My plans for today were for a good long birding session at the Water Park. However yesterday evening while browsing on the web I had noticed that there were several good birds at Keyhaven and around the New Forest. With the forecast looking good it was a late change of plan. A packed lunch was prepared and the car loaded ready for an early start. Leaving home at just gone half-six a brief glimpse of a Barn Owl outside Marlborough was hopefully a good omen. I arrived on the coast at just before nine and after a quick look at Sturt Pond parked up by the harbour at Keyhaven. Redshank, Little Grebe and several Brent Geese were the first birds seen quickly followed by a Great Spotted Woodpecker that was drumming on a metal box attached to a telegraph pole. Conditions were almost perfect. Crisp, calm and sunny. The tide was on its way in and a scan of the harbour found a few Mergansers, Curlews and many more Brent Geese. A Kingfisher flashed past and on the shore were a couple of Rock Pipits and several Reed Buntings. A grebe swimming along one of the channels was quickly identified as a Slavonian and a scan of a large flock of waders found Knot and Grey Plover amongst the many Dunlin. I was joined by another birder and together we found Little Egret, Grey Heron and Spoonbill. A check of the gorse bushes on the landward side soon added Dartford Warbler to the list. The surface of the sea was so calm it was like a mirror, with incredible reflections of boats, birds and clouds, absolutely stunning. Everyone who passed spoke of how amazing the morning was.

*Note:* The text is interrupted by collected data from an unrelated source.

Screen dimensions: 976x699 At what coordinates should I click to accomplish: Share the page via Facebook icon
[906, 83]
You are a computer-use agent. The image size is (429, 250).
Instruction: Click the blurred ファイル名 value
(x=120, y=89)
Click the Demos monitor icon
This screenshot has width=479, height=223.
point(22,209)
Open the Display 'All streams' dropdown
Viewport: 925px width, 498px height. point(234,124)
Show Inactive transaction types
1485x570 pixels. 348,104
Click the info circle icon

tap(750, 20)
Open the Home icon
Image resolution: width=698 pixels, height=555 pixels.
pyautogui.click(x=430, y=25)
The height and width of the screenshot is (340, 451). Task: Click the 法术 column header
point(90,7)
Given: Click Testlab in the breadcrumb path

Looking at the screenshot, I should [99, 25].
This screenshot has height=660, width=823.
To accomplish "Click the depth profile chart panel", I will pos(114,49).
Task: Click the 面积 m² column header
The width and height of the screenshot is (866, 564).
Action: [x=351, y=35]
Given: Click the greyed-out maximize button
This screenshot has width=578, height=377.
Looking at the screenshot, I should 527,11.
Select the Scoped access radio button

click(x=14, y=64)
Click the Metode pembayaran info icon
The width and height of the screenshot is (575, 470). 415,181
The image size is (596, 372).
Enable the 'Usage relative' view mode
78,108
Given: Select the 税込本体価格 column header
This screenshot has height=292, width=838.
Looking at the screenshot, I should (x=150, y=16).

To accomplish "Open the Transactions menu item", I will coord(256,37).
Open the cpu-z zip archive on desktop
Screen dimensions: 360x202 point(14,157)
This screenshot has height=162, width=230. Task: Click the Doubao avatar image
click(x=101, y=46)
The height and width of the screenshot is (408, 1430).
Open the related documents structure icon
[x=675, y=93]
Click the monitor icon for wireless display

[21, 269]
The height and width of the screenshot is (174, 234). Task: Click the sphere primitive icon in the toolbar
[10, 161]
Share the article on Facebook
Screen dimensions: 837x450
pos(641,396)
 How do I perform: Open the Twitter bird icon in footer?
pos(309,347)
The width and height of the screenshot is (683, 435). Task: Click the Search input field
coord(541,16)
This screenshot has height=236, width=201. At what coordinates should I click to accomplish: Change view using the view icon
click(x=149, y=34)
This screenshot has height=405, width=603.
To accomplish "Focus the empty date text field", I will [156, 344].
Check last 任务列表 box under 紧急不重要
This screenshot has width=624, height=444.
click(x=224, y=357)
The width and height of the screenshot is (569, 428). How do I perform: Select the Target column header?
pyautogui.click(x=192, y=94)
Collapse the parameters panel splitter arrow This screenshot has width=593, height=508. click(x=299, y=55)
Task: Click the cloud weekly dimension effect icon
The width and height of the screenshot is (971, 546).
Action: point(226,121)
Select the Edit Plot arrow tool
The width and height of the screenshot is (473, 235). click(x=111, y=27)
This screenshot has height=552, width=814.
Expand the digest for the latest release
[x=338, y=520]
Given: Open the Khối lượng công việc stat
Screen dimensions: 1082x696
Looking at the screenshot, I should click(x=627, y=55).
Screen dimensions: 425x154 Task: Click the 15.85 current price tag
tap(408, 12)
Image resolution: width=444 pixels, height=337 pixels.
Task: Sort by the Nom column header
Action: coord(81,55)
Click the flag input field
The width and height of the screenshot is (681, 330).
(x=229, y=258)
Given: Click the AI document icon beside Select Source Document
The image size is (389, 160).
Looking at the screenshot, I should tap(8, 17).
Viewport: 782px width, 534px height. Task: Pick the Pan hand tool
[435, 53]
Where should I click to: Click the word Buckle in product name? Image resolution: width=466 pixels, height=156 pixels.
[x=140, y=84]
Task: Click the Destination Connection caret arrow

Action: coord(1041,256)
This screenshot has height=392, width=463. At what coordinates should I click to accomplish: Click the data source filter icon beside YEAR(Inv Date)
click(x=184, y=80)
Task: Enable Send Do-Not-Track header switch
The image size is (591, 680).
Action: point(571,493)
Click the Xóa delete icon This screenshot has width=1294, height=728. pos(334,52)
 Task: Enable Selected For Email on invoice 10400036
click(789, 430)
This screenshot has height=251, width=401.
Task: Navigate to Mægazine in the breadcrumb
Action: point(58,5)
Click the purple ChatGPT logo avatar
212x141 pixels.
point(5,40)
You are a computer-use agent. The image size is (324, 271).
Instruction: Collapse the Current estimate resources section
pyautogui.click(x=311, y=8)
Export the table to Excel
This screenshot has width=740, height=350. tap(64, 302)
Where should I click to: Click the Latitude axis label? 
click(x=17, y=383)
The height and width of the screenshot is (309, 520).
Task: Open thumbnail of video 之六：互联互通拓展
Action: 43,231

Another birder stopped to tell us that there was a Long-tailed Duck a little further on. This bird has been around for a while and was top of the days wish-list. Hurrying on we soon found it, fairly close in giving great views. An absolutely stunning bird. It was keeping company with a pair of Goldeneye, seemingly not wanting to be on its own.
Suddenly almost all of the waders and ducks on the marsh exploded into the air. The local Peregrine must be hunting but initially we couldn’t find it. After the birds had all settled it was soon located sat preening on a post. Next area to check out was Keyhaven Lagoon. Plenty of birds on here, Teal, Wigeon, Shoveler, Brents Redshank, Oystercatchers and a single Greenshank. I didn’t think the day could get any better but at Fishtail Lagoon a small group included the Birding Biker https://www.facebook.com/bikingbirder2015/ The group were all watching the Long-billed Dowitcher which was soon picked out from the midst of a group of Redshank. also with them was a Lapwing and a couple of Snipe. Two Spoonbills then flew in giving great views. Next to be found were four resting Spotted Redshanks.
Final stop was where the path meets the actual sea rather than the harbour and as usual theis was eating and scanning time. On the sea were just a few Great Crested Grebes and Mergansers. On the landward side, Water Rail and Cetti’s were seen but not heard. From here it was about turn and back to the car with just a few stops to check out the best birds again. Back at the car I sat on the wall and had a sarnie in the company of a confiding flock of Turnstones.
I left here with sixty-one species in the book. My next stop was in the New Forest, a place called Broomy Plain where a Great Grey Shrike was seen yesterday. A new area for me so I didn’t have a clue where to go. I found a place to park by a track that led onto the heathland. After a quick scan around I decided that I would walk for up to fifteen minutes, find a viewpoint and scan for the same time before coming back to the car. Just short of time a Forest Warden came along the track in his 4X4. He stopped to chat and said that he had seen the Shrike earlier in the day and pointed out the area. A short walk further on and I found another birder. I joined him and a quick scan of the area amazingly found the Shrike straight away. It was in the classic pose, perched atop a small tree. After a minute or so it flew down, caught something, returned to its perch and then flew off into the nearby scrub disappearing from view not to be seen again. With luck like that I should have rushed off to buy a lottery ticket. Final stop was to be Blashford Lakes which was just a few minutes drive away. On arrival I headed straight to the Woodland Hide where as usual the area was teeming with birds. Amongst the common stuff were many Siskins and a single Redpoll.
After a quick look for Bittern at the Ivy Hide I headed for the main lake where two Black-necked Grebes were found. There were many gulls in the roost with more arriving all the time but no-one had managed to pick out the Ring-billed Gull that has been here for a while. With it being almost half-four it was time to set off for home. On the way back Pheasant was added to the day-list and back in Wiltshire, just outside of Allington a Barn Owl flew across the road. A fitting finish to the day. Today was one of the best birding days that I can remember, sevety-seven species seen with nine year-ticks. But best of all the magical conditions down on the coast.